There is such a thin veil between this world and the next one that I can almost see him kneeling there – right there – next to my God…

Visitation (Rogier van der Weyden)
Visitation (Rogier van der Weyden)

Recently a mother gave birth to her little son, and he died very soon afterwards.

 

In our developed modern world, although such things happen, they are certainly not very common.  Modern medicine and healthcare means that very often we can prevent these sorts of terrible tragedies of innocent children dying young.

 

It feels a terribly unnatural thing for a child to die before their parent.  My eldest son tells me that Buddhists believe that the greatest sin is for a child to die before their parent.  The punishment to the child’s soul for such a thing is to disappear and die permanently.  This seems such a sad thing to believe and live with – believing that a beloved child is gone forever.

========================================

**EXERCISE DIRECTIONS**
Continue the reflection on the death of a newborn son from the point where it stops. The items that come after this text are not needed for the work.

**Dataset excerpts**
========================================

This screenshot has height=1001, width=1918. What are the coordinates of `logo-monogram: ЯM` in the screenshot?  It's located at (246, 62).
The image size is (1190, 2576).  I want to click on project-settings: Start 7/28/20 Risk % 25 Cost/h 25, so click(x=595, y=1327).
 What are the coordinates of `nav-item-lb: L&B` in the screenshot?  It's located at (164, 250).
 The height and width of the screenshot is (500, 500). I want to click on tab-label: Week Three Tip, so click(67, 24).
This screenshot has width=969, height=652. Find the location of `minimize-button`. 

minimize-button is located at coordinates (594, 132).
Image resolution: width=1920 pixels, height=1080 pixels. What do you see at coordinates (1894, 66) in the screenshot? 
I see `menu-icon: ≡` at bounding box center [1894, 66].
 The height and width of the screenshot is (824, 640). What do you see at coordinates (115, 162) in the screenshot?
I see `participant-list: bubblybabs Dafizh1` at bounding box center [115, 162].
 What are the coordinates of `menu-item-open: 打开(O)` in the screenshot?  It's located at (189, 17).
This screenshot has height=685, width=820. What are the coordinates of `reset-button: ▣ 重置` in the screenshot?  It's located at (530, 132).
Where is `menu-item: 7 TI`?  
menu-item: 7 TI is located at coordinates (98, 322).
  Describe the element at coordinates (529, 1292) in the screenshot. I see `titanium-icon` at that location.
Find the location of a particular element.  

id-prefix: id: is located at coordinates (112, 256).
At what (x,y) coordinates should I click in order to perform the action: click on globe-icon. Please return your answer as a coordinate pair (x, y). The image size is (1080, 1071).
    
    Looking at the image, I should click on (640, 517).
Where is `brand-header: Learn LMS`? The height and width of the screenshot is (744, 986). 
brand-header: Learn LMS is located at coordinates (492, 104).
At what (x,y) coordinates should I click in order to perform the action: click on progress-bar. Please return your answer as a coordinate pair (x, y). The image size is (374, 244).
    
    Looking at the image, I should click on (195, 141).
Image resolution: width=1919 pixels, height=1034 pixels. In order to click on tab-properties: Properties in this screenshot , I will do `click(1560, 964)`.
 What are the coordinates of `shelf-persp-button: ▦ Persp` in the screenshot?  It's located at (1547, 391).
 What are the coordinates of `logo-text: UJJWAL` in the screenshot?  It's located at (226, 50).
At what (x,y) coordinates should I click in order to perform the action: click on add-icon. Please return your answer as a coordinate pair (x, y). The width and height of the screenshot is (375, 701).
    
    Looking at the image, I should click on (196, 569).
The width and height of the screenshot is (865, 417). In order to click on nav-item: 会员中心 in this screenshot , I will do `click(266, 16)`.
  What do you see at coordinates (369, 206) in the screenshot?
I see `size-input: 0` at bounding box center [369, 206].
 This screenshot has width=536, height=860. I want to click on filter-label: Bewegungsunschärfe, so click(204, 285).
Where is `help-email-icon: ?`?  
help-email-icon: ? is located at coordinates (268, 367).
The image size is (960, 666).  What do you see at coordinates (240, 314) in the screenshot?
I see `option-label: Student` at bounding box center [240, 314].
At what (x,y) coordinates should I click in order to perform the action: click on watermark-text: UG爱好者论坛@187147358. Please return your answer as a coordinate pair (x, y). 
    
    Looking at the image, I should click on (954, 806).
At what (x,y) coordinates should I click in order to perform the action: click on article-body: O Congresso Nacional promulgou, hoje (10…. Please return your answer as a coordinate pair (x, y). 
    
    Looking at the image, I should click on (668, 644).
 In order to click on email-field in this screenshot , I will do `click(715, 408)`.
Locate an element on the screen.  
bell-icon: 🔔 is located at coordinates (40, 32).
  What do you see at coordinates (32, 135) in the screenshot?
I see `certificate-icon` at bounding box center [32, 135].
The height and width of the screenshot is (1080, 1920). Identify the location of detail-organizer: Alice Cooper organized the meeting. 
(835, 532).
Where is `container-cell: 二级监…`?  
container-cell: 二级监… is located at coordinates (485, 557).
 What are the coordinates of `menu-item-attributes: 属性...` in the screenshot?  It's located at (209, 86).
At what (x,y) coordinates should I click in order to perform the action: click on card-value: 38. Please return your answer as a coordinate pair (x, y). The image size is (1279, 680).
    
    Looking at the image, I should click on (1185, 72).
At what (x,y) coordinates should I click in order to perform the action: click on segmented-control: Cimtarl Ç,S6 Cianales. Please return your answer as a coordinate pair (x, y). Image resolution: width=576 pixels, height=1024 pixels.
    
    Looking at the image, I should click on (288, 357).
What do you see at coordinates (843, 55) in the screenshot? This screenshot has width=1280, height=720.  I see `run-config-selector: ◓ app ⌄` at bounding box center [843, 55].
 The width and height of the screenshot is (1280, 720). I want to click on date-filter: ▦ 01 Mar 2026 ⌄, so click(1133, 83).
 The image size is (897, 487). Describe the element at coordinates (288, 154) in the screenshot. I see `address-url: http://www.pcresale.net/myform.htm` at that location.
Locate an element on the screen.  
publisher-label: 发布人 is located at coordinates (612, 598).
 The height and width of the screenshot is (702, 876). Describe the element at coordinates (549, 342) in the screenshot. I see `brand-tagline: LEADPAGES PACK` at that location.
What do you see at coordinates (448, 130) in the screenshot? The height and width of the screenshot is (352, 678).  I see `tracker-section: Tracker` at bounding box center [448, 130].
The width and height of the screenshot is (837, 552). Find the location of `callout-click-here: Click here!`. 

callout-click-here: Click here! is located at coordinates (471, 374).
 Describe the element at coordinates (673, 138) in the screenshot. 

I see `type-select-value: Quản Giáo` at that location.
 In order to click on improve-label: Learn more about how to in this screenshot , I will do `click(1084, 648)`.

========================================

**EXERCISE RESULT**
I am Catholic.  As such, I do not believe these things.  I – guided by the Church’s teachings – believe that a child who is baptised before death goes straight to Heaven, and a child who dies without baptism, but whose parents baptised them by desire is entrusted with Hope to the Mercy of God for redemption…  This means that there is a happy ending for these children who die before their parents as babies and young children because they go to God…  I know this as truly as I know that the sun will rise in the East and set in the West.  I know this as firmly as I know that my heart must beat in order for me to live, and m lungs must expand – filling with air.  It is as much a truth as the truth that the sky is blue and the ocean is big.

 

When my little baby died before he was even born, I was devastated in a way that I did not expect and could not explain.  The people around me – who sincerely loved me – could not understand this.  They thought that I was taking too long to grieve and that I was being a bad mother to my surviving children.  It was a very dark and lonely time.  For many years – and in many ways even now – I grieve entirely alone for that child.  After all, nobody else saw him or knew him or even really wanted him.  But for me he was wanted more than I have ever wanted anything at all.  For many years I prayed that I would have another child – not to replace him (nothing could do that) – but so that I would have a lovely memory to juxtapose against the heartbreak.  But this was not God’s plan for me.  And so, I learned – through the Grace of the Holy Spirit – to accept God’s Holy Will for me.

 

And what is His Will for me?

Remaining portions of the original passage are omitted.